Vonage Marketing Doesn’t Scale

TheStreet.com basically destroys Vonage in this article. One wonders if all the negative press around the company makes it a good buy. I have had many people in the industry tell me the value of this company’s stock should be zero. But with the absolute best-known brand in VoIP in the world (perhaps after Skype) I have trouble betting against them.

So many people claim that customer acquisition cost is the problem with the Vonage business model.

My argument? Hypothetically speaking — If TMC spends five million dollars marketing at ITEXPO we may get 10,000 attendees. If we spend 10 million on marketing for that same show we may get 12,000 attendees. In other words that extra marketing money is much less effective.

Marketing effectiveness does not always correlate one to one with spending. Marketing ROI doesn’t always scale well.

In all the analysis I have seen about The high cost of Vonage customer acquisition, I have never seen this logic applied. Vonage may be able to be profitable and grow with a $50 million annual spend. Currently they spend many times more each year. If shareholders press them enough to be profitable they could reduce their marketing spend and the company could indeed do well.

Still, I haven’t seen anyone else discuss this point of view which means either I am totally disconnected with reality or have insights that others haven’t figured out yet. Hopefully it’s the latter.

  • sandman
    June 19, 2006 at 2:20 pm

    Are you a shareholder?
    You still seem befuddled that the stock is in the toilet. And you are under the illusion that they will be able to fix what is wrong and restore themselves to profitability. Oops, make that “become profitable” as they have yet to see their first nickel.
    The Vonage IPO is not, and never should have been mistaken with, the bellwether for the VoIP Industry, which is still thriving. They have a myriad of problems, including a scary business model.
    The investors wanted out, planned their exit with a greedy price target, and are getting hammered on the street, most of all because the public remembers the last round of fresh IPOs with pretty logos and advertising but poor business cases and deep-in-the-red financials.
    Their stock will continue to sink until a competitor (a LEC, I suspect) decides that the cost-per-sub acquisition price is sufficiently low enough, and then all this Vonage business will be behind us.
    I, for one, will be sad to see them go, if only for my hatred of the LECs, but that is a discussion for another time.
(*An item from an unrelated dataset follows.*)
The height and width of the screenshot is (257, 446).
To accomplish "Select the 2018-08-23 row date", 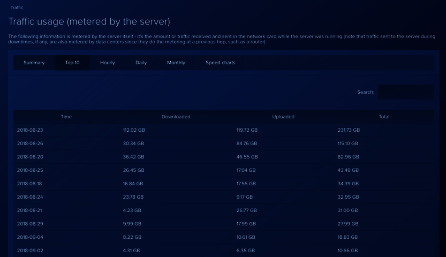I will pos(30,130).
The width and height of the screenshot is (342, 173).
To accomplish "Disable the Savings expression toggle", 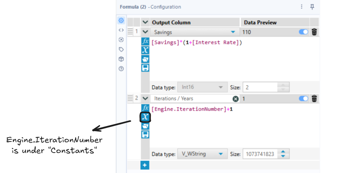I will point(303,32).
But I am not sad to see a poorly performing company fail to line the pockets of a handful of echelon members at the expense of the unsavvy trading public. I am glad to see that their Googleesque viral marketing attempt at pawning shares to the masses (via their customer base) fell flat, however.

  • Rich Tehrani
    June 20, 2006 at 8:43 am

    These are great comments but I am not a shareholder. Wouldn’t you say that their viral marketing campaign was a success as it allowed the shares to be sold at a higher price? Sure it was a PR nightmare but in return they recived a higher valuation when they went public.

  • KPM
    June 20, 2006 at 8:25 pm

    Wall Street money managers have been smart about this. Anyone viewing Vonage as a leader in VoIP subscribers, therefore must be a good investment is looking at the company and the market the wrong way.
    Vonage needs to be viewed in the context of communications and entertainment providers. They have no advantage besides price and some user interface features. They certaintly advocated for VoIP and were an early supplier to techie types, but ultimately there are no new services, no quality control, and no way to make a profit. Vonage is a single play in a triple play world. Why would anyone invest in this company on this side of 2000 is beyond me.